Thursday, June 09, 2005

overnight train to lao cai

inside the train cabin...guess the picture makes it look nicer than it was haha...

the hanoi train station was really packed with locals and tourists alike...was abit lost of where we were supposed to go...when it was time to board the train, we were rejected at the gate as we supposely do not have the small white ticket stubs...but we weren't given them in the first place!!!...what we got was just these big colorful tickets which have proven weren't enough for us to enter...then this guy came up to us and told us that there was a mistake yesterday when we bought the tickets as that lady forgot to pass us the small ticket stubs as well...and he was here to give us that...a sigh of relief...so he led us thru the gate and kindly all the way to our soft-sleeper cabin...was a rather small room with 4 beds, and already we are debating who will sleep on top...surely me as a guy will do the favour of climbing up and sleep on top i guess...but when a young vietnamese lady walked into the cabin to occupy the last top bed...i figured i felt rather funny having to face her when i sleep, so i changed with myyher who later will be glad to have slept on top with the air-con blowing directly while me and dawn was abit stuffy and warm at the bottom...

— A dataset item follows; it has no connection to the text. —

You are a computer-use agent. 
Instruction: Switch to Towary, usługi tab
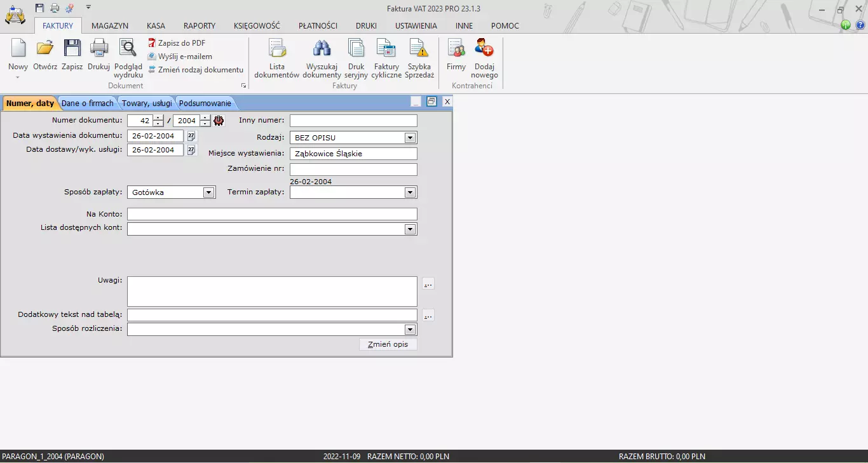147,104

dinner at little hanoi restaurant

the tiring faces after the long travelling haha...

hmmm...are these thin papers edible???

the singapore collection in hanoi!!!

another 3 hrs ride back to hanoi city while we sleep our way thru...went to the little hanoi restaurant which was recommended by one of the guidebooks that we read...it is specially known for its "roll your own spring roll"...you get to make spring rolls (locally called "nam ren") from the pho noodle, vegetable, meat and the thin sheet of "paper" provided...taste really delicious...although towards the end, i was lazy to roll anymore and just ate the fillings straight haha...after the dinner, we came across a shop called "singapore collection"...we as singaporean was of course curious, wondering do they really sell singaporean items??? but we didn't went in to ask haha...i managed to take a quick shower in the public toilet on the ground floor as we didn't have the hotel room anymore...relaxed ourselves while kien arranged a taxi ride to pick us up to the hanoi train station...yes, we are finally leaving the noisy hanoi city to sapa!!!

tam coc boat ride

near the start of the boat ride
(notice the guy rowing the boat with his legs on the right)

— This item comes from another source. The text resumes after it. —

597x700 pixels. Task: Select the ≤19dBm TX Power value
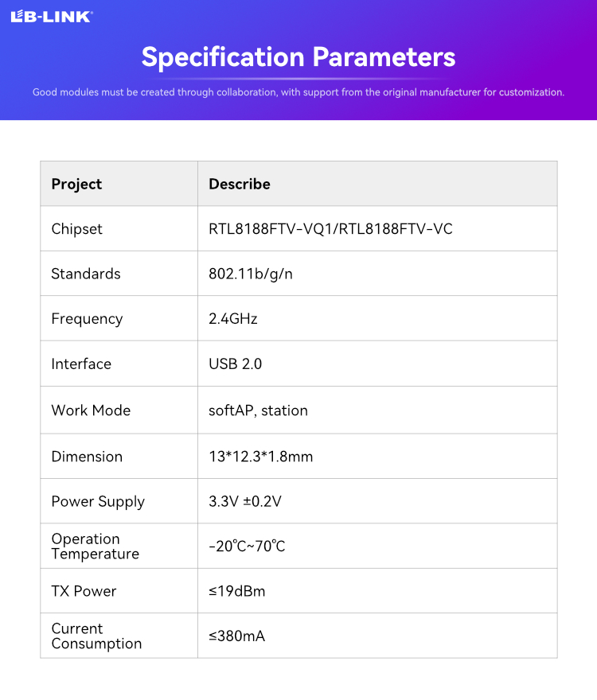pos(237,591)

one of the few small over-head bridges we have to squeeze under...
better keep your head low!!!


nice scene there!!!

the padi fields that surround us

the couple with the cute adopted asian baby which were together with us for the tour

those ducks that keep u accompanied too along the way

view of the cave from outside...

inside one of the caves...

boat hawkers with their boats loaded with goods...

at the turn-about point...heh, i got a pretty korean lady wanting to feed me =P

hmm...the locals actually use umbrella???
i thought they aren't scared of heat...haha...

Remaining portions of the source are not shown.